Using the book rating dataset: https://www.kaggle.com/philippsp/book-recommender-collaborative-filtering-shiny

We'll look to find the best books, group books in parameter space, analyse the books dataset and make a book recomendation system for a specific user.

In [None]:
import fastai
import seaborn as sns
from fastai.collab import *
from google.colab import drive, files

drive.mount('/content/gdrive/')
path = Path('/content/gdrive/My Drive/data_science_stuff/datasets/books/')

Opening both dataframes, we'll start by taking a look at how our data is distributed and some information about it

In [None]:
ratings = pd.read_csv(path/'ratings.csv')
books = pd.read_csv(path/'books.csv')

In [None]:
ratings = ratings.merge(books[['book_id', 'title']])
ratings.head()

In [None]:
len(ratings)

In [6]:
mean_rating = ratings.groupby('title').rating.mean()

In [None]:
print('Top 10 books with highest mean rating \n'),
mean_rating.sort_values(ascending = False)[:10]

In [None]:
print('Top 10 books with lowest mean rating \n'),
mean_rating.sort_values()[:10]

Even though we show this kind of data, note that the mean rating is **not** as informative as it seems once it can be biased by the type of user that read/rates that book in the platform

In [None]:
most_read = ratings.groupby('title').rating.count().sort_values(ascending = False)
print('Ratings seem to be limited at 100 \n'),
most_read[:10]

In [None]:
min = ratings['rating'].min()
max = ratings['rating'].max()
print(f"The lowest rating is: {min} \nThe highest rating is: {max}")

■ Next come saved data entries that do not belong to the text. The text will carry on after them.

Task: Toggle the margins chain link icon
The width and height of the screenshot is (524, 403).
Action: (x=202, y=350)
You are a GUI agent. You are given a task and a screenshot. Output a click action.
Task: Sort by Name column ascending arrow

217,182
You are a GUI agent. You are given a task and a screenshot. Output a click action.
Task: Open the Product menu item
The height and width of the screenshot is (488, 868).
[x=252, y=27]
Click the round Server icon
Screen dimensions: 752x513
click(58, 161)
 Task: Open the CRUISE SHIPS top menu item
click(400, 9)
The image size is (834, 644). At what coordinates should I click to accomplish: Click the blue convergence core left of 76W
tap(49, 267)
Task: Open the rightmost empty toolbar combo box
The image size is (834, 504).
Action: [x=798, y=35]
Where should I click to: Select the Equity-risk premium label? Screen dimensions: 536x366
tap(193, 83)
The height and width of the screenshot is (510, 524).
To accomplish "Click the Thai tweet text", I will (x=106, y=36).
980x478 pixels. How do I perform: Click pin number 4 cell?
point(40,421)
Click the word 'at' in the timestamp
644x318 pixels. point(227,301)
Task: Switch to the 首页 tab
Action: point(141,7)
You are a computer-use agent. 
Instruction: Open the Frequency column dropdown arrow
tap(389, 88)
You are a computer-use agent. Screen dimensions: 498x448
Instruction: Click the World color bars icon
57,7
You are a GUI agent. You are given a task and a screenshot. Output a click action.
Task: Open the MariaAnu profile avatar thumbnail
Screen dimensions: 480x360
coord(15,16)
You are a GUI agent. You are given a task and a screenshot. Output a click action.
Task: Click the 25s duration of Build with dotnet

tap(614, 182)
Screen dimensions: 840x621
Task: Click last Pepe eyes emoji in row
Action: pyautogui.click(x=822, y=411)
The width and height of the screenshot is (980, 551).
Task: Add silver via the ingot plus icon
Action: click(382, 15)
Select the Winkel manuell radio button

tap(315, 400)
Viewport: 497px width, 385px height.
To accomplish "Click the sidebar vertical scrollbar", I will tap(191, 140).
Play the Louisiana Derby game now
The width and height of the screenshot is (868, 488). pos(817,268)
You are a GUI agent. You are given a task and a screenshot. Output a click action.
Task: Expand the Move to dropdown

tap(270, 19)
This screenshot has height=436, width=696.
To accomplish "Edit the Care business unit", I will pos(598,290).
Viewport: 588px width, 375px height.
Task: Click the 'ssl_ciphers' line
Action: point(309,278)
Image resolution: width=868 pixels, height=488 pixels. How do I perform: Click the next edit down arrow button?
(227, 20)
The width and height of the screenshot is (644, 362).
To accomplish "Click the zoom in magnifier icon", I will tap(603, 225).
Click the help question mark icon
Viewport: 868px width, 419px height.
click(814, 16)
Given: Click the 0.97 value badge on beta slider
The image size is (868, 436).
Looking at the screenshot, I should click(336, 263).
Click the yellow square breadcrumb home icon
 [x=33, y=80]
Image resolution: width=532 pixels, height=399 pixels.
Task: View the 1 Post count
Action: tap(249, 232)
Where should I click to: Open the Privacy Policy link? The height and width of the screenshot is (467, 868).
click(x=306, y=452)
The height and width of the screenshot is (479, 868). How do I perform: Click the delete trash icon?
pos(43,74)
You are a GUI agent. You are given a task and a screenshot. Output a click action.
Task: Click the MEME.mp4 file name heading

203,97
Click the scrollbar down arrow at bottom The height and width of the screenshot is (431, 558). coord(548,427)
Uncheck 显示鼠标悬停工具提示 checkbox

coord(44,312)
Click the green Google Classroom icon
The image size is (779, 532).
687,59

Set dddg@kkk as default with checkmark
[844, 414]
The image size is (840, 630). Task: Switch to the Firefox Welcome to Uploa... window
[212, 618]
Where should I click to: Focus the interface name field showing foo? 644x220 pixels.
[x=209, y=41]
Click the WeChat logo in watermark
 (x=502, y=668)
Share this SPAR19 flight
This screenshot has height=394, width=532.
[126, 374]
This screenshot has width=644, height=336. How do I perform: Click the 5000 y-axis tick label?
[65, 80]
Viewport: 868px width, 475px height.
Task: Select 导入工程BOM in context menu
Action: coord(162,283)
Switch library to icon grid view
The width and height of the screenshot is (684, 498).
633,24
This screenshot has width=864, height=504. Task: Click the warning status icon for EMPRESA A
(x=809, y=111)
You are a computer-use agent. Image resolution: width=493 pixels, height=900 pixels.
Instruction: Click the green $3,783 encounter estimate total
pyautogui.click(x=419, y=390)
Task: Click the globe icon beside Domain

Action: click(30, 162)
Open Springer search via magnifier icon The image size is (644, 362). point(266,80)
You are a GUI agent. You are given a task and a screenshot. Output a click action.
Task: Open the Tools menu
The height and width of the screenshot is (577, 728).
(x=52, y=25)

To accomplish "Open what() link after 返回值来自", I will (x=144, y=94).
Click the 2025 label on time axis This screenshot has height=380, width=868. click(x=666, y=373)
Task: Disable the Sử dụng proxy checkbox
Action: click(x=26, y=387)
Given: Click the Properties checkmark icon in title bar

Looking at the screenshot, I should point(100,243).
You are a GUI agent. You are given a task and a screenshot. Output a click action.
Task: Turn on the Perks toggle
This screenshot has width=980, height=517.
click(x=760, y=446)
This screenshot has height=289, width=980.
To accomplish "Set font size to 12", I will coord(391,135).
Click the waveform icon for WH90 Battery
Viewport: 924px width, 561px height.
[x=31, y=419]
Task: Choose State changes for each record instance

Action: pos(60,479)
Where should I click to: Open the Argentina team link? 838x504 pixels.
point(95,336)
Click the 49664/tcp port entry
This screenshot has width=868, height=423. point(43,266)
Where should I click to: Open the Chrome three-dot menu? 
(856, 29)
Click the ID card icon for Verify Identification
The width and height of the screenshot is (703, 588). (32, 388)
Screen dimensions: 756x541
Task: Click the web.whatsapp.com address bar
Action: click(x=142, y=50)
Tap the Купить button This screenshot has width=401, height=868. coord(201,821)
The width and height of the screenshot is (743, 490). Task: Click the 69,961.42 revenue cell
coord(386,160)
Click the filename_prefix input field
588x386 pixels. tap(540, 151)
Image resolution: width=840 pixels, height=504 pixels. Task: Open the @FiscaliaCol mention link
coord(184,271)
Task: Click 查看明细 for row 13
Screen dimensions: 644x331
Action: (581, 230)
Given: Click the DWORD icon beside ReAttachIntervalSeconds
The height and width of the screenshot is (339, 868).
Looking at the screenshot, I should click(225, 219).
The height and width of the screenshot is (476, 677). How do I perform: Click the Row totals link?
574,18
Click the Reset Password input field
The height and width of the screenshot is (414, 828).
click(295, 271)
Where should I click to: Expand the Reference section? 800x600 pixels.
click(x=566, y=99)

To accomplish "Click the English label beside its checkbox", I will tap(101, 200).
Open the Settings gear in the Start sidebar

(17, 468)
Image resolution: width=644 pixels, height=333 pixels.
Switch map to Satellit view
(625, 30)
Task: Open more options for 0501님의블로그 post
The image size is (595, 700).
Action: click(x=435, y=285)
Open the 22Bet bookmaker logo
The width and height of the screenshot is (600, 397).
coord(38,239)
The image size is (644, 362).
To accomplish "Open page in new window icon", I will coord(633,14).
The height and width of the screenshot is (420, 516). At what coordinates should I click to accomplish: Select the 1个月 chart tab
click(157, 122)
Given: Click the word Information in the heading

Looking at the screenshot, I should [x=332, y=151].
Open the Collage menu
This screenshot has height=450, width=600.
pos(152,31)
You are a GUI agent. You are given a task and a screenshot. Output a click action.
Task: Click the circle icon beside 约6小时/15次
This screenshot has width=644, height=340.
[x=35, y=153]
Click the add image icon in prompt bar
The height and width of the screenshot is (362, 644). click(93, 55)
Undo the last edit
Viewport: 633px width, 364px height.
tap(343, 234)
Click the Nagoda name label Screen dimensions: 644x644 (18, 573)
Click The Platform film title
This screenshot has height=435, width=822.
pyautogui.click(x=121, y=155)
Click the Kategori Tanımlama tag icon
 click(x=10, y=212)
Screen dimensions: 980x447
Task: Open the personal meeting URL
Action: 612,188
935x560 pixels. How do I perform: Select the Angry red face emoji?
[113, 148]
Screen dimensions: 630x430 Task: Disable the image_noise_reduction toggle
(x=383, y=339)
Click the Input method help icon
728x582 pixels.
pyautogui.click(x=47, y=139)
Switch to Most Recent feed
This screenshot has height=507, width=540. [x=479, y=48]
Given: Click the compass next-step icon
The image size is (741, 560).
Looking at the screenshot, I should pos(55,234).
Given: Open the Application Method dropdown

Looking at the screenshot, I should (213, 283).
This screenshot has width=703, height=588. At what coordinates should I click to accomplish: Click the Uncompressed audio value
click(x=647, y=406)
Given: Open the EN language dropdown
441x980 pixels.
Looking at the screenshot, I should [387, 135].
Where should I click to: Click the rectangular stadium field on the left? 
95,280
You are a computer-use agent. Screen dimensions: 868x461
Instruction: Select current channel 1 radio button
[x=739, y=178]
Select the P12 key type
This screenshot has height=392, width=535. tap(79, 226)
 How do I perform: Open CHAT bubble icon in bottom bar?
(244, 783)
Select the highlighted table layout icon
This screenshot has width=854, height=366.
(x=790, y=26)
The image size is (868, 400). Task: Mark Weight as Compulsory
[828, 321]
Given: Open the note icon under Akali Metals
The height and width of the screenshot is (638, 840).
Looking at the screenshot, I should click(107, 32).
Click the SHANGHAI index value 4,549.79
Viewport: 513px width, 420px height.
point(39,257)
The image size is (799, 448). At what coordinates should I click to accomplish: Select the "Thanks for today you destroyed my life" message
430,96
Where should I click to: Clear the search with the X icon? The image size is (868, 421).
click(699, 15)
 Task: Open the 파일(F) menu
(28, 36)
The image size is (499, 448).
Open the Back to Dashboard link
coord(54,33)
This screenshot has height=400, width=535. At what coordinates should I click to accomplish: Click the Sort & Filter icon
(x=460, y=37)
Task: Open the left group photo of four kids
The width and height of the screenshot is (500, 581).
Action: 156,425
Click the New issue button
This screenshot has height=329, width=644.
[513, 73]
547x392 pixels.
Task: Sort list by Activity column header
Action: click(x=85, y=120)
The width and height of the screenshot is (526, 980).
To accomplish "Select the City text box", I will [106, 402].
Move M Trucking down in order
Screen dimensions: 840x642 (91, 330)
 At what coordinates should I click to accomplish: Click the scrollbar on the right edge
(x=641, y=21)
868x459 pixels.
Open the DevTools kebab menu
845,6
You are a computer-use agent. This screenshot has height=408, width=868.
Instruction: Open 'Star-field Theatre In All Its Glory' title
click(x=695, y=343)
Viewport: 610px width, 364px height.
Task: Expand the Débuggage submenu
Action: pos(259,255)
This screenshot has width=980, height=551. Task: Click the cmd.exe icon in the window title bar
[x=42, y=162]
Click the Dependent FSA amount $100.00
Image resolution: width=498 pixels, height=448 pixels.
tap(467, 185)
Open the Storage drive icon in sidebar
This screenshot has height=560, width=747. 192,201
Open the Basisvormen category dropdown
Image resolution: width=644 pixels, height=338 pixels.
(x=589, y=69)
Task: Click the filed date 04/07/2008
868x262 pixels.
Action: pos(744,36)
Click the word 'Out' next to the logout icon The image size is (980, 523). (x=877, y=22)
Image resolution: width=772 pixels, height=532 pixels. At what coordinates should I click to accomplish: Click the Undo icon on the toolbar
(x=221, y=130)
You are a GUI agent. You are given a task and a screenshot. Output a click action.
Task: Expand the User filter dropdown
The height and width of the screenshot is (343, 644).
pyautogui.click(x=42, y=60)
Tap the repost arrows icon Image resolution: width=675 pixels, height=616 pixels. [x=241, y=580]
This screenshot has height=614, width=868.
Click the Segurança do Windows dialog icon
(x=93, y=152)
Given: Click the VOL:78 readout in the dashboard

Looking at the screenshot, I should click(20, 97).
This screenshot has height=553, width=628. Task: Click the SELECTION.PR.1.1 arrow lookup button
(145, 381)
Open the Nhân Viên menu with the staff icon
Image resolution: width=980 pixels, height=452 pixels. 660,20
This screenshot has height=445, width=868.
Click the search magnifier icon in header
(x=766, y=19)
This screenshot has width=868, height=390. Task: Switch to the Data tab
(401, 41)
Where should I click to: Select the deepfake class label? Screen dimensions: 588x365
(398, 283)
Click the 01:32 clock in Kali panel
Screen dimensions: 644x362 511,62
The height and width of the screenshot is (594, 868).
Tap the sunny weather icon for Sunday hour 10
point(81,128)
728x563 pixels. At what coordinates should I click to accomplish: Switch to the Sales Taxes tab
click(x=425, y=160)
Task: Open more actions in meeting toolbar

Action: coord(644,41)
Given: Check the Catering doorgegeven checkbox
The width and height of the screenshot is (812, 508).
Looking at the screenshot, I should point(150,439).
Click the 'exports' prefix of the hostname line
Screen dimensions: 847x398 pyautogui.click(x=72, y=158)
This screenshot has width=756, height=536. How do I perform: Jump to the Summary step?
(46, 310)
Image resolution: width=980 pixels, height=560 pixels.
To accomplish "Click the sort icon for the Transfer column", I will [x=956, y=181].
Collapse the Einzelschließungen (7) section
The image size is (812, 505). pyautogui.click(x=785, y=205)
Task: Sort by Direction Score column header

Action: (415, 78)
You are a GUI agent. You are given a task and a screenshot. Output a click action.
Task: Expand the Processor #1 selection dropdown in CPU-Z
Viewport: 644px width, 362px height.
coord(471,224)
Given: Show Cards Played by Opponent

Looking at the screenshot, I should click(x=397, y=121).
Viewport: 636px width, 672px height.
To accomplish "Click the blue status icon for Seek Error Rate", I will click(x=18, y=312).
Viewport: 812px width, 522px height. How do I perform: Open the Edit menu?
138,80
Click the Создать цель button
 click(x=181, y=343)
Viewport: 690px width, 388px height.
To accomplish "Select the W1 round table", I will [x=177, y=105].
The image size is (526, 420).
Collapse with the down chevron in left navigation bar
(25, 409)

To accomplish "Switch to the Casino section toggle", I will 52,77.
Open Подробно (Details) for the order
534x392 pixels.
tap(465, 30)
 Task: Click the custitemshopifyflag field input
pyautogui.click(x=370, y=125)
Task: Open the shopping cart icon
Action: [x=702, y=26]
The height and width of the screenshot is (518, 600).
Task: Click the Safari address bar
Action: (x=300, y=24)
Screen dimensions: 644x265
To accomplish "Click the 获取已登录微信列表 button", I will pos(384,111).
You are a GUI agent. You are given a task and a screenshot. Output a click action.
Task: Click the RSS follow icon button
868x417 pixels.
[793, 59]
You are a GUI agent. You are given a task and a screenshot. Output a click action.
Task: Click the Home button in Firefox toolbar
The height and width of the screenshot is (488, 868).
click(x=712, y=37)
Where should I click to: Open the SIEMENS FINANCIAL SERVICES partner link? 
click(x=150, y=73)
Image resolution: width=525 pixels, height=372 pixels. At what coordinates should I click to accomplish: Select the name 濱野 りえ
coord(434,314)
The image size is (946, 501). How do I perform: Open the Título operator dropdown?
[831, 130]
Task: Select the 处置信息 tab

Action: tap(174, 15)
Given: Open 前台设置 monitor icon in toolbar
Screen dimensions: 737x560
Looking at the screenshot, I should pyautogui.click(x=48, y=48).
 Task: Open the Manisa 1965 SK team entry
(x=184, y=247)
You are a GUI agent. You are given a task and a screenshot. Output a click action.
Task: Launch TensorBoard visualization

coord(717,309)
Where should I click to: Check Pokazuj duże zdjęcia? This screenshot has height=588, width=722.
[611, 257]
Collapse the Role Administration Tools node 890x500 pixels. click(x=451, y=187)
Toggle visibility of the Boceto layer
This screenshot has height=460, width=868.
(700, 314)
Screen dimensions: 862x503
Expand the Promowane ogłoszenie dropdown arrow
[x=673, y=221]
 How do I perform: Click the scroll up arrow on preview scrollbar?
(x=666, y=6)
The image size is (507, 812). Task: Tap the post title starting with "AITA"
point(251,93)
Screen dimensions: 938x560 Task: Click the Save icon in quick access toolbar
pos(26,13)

Defining a basic Fast.ai learner for collab filtering

In [10]:
train = ratings[:-30]
test = ratings[-30:]

In [None]:
data = CollabDataBunch.from_df(train, seed=42, valid_pct=0.1,
                               item_name='title', user_name='user_id', test=test)
y_range = [0.5, 5.5]

In [None]:
learn = collab_learner(data,y_range=y_range, wd=1e-1, n_factors=50)

In [None]:
  learn.lr_find()
learn.recorder.plot()

In [None]:
def fit_1c(ep, lr):
  learn.fit_one_cycle(ep, lr)
  learn.recorder.plot_losses()

In [None]:
fit_1c(25, 6e-2)

In [16]:
learn.save('rcmd_bk_v1')

In [17]:
learn=None
gc.collect()

10608

In [48]:
learn.load('rcmd_bk_v1');

In [23]:
learn.model.cuda() # model into the gpu

EmbeddingDotBias(
  (u_weight): Embedding(27560, 50)
  (i_weight): Embedding(813, 50)
  (u_bias): Embedding(27560, 1)
  (i_bias): Embedding(813, 1)
)

Analysing book bias to extract the unbiased opinion about the book within the whole user base

In [None]:
book_bias = learn.bias(most_read.index[:500])
book_bias.shape

In [25]:
book_info = [(b, i, mean_rating.loc[i]) for i,b in zip(most_read.index,book_bias)]

In [26]:
for t, b in zip(most_read.index[:5], book_bias[:5]):
  print(f'Book: {t}\n -> Bias: {b} \n -> Mean Rating: {mean_rating.loc[t]} \n')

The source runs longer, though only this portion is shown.